I am sure the transliteration will fine in general because adding the Chinese name:zh_py worked fine as well.

Europe. :slight_smile:

So, is there some europe country missing ?


Well you have seen the list. Only eastern Europe.

Even the ß will not be transliyterated yet.

@Lambertus: the forum clock is one hour offtime. I post at 11:50.

Edit: In my profile checking “Daylight savings is in effect (advance times by 1 hour).” did it.

I use this perl module for transliteration:
Maybe it’s tables will be useful :slight_smile:

But the german “ß” ist part of latin1 charset and don’t needs to be transcripted to “ss”.

It does because what counts is if a garmin device can display it.

I think a GPSmap 60Cx cannot.

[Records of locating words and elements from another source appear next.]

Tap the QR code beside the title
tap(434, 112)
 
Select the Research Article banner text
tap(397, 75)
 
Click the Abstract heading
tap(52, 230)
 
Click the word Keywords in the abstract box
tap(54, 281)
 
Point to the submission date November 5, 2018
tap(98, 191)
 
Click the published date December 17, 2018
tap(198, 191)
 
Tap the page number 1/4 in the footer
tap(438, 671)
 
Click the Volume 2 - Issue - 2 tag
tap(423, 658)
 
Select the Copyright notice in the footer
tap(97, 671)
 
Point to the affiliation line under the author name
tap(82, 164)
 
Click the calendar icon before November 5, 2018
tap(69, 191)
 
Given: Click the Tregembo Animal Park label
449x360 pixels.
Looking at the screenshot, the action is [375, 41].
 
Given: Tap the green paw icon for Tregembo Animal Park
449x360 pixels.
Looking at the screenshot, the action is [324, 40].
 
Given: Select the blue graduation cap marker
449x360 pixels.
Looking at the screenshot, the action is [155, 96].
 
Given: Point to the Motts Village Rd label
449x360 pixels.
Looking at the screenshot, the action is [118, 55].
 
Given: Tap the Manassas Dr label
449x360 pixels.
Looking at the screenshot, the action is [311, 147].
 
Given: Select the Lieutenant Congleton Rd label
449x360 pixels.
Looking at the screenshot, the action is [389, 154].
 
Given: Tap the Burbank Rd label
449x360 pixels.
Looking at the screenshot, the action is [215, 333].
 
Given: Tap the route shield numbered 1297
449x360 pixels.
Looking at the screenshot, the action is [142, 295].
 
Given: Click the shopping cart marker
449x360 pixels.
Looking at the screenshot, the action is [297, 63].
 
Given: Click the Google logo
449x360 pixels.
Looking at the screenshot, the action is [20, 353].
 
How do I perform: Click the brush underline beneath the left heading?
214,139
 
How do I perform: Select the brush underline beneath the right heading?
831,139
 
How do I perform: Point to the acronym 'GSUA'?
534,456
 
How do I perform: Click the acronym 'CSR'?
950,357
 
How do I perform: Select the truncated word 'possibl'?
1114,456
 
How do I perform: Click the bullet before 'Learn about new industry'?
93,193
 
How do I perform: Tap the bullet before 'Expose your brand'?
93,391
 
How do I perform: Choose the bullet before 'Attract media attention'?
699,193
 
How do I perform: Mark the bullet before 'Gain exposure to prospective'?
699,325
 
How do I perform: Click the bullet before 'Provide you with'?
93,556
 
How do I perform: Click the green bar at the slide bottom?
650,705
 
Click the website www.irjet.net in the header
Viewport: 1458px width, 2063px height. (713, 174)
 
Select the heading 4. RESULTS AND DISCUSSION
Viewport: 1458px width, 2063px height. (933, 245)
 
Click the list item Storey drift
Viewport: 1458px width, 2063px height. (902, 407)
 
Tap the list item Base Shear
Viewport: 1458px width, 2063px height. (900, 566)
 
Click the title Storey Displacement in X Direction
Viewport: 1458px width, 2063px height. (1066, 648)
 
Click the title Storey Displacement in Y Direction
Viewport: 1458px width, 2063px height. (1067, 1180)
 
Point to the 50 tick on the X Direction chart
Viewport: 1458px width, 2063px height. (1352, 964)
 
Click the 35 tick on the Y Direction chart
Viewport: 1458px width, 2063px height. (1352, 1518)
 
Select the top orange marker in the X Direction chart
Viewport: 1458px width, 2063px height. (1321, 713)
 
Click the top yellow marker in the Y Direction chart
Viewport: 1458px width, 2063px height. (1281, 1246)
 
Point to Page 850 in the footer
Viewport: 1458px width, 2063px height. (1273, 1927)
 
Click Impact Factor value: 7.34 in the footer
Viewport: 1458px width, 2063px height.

Well it is difficult to find out. ß in streetnames in osm are on Lambertus’ site ss. In City Navigator its only ss. That will have a reason I think.

If you have/know a small .img file with ß’s please give me a link. I’m eager to try it out.

Thank you. I see that all has been done before.

I will spit it through but at first glance it looks to be a transliteration from two byte unicode (See the Bei Jing example on that page). But osm comes with utf8 (1 to 6 bytes). You do a conversion first from utf8 to unicode-2 before using this function?

It converts from perl’s internal unicode representation.
So the code is something like this:

use Encode;
use Text::Unidecode;
$transliterated_string = unidecode( decode( 'utf8', $utf8_string ) );

Speeking for my Legend HCX:

In general the device is able to diplay all(?) latin1 characters:

But: When compiling the map, mkgmap changes all street names to uppercase
(unless you use the --lower-case option). But there is no upper case
for the “ß”, so it is converted to “SS”.

The Garmin device convertes back to lower case in the tooltips and in other fields.

If the --lower-case option is used, the street names are displayed
as A… in the map (only first letter is shown).


Chris you are talking about what mkgmap can/does. But I want to know something about the Garmin. I asked if you had/knew an .img file which contained a ß. Does not matter who put in in.

But your picture shows something very nice. Just above the Süntelstasse hint: ÄËäÜß.

Isn’t that a ß at the end? Did you type it in for a waypoint?